Part of problem has to do with the way blockchain projects have been funded. Pilots and PoCs tend to come from innovation or R&D budgets, but once they go to production, the costs have to hit a business unit or company. And when blockchains involve partner companies working together on an open ledger, the partners must agree on complex rules and how the project is funded.
“Without a compelling business case, those costs may be less attractive. And given the distributed nature of blockchain, if one party decides not to participate, the whole thing can fall apart,” Wester said.
Here are the top problems companies are likely to encounter with blockchain:
While the first distributed blockchain was conceptualized in 2008 by “Satoshi Nakamoto” (a pseudonym), real-world applications for the technology are only a few years old.

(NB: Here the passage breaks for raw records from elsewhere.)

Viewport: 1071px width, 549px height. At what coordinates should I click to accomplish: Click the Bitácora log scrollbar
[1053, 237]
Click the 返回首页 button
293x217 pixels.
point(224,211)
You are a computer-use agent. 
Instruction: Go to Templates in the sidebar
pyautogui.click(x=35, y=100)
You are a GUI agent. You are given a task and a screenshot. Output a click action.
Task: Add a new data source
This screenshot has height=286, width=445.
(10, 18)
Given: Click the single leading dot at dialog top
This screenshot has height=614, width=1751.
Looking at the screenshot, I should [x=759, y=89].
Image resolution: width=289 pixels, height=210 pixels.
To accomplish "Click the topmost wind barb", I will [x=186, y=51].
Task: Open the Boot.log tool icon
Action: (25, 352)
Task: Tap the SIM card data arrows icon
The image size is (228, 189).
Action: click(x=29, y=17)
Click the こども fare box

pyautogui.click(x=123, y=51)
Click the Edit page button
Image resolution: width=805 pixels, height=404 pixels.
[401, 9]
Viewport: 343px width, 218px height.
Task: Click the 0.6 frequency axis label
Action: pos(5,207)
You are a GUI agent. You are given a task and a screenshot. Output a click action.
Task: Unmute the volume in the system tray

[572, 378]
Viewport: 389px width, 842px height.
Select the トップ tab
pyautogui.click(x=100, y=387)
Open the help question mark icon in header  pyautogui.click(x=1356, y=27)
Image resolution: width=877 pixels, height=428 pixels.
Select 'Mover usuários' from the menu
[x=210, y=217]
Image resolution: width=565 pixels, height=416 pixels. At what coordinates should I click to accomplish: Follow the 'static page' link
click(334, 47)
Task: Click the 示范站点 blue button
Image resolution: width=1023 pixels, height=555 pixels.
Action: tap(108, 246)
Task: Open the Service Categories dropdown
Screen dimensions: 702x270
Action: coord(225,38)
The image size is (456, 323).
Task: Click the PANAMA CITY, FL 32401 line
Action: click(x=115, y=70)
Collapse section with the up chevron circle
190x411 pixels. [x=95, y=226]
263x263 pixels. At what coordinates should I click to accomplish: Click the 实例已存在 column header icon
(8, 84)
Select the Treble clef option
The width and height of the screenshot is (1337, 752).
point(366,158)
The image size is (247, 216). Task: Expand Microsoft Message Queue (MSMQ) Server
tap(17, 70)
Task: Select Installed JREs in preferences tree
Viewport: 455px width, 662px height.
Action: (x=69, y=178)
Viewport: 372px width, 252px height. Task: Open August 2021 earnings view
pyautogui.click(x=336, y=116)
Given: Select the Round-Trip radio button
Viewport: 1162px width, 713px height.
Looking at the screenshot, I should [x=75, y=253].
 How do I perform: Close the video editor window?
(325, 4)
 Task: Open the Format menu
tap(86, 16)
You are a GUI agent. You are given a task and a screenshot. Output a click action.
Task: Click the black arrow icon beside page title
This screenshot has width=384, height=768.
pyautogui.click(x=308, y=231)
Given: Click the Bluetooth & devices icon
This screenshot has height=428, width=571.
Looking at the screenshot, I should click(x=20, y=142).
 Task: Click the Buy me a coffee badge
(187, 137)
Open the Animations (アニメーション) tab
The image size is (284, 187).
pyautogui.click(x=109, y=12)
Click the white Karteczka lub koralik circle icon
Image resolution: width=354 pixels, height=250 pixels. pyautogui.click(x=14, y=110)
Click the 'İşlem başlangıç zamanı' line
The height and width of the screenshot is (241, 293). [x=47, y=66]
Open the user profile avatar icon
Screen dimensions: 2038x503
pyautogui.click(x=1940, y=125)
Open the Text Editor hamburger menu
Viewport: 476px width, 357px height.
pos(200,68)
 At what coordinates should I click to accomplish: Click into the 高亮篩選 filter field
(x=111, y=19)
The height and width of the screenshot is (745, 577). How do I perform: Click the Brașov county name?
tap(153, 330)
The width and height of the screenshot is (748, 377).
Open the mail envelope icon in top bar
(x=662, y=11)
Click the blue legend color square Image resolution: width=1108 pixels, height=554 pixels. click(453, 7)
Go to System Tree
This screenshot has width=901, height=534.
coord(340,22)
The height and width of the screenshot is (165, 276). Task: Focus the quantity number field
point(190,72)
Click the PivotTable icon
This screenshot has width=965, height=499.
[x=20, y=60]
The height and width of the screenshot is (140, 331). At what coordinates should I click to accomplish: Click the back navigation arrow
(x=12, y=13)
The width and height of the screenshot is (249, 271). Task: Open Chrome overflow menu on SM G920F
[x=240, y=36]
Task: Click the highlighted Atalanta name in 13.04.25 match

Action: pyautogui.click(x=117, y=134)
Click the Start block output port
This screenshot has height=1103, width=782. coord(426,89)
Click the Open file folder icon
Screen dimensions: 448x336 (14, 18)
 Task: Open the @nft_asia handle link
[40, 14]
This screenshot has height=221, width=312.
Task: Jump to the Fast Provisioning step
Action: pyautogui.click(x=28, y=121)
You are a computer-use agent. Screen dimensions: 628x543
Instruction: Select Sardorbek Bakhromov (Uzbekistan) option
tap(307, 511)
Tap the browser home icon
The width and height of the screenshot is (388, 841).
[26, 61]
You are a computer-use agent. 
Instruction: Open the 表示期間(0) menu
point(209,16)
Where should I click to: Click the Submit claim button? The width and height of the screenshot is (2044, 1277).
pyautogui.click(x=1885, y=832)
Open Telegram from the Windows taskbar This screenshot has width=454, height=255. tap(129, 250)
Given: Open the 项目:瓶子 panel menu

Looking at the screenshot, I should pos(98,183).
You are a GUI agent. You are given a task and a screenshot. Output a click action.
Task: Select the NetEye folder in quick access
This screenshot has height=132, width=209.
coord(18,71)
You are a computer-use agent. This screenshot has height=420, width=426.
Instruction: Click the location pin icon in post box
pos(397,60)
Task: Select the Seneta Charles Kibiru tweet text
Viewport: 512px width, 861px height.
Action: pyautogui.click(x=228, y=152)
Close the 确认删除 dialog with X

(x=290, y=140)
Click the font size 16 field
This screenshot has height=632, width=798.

The two most prevalent blockchain platforms, Hyperledger and Ethereum, lack maturity, which could present unforeseen problems in deployment. CIOs and their teams should consider the potential discovery of serious bugs in the software, said Martha Bennett, a principal analyst at Forrester Research. They might even need to scrap a blockchain project and begin again after running into software glitches.
For example, Ethereum’s script for executing smart contracts — Solidity — doesn’t currently support the use of decimal points, which would require developers to create a workaround or start over.
“I have seen that happen on a number of occasions,” Bennett said. “When I talked to people working on projects — and they are working on big, serious projects — they will also say the longer they work with the technology, the more they realize just how immature it is.”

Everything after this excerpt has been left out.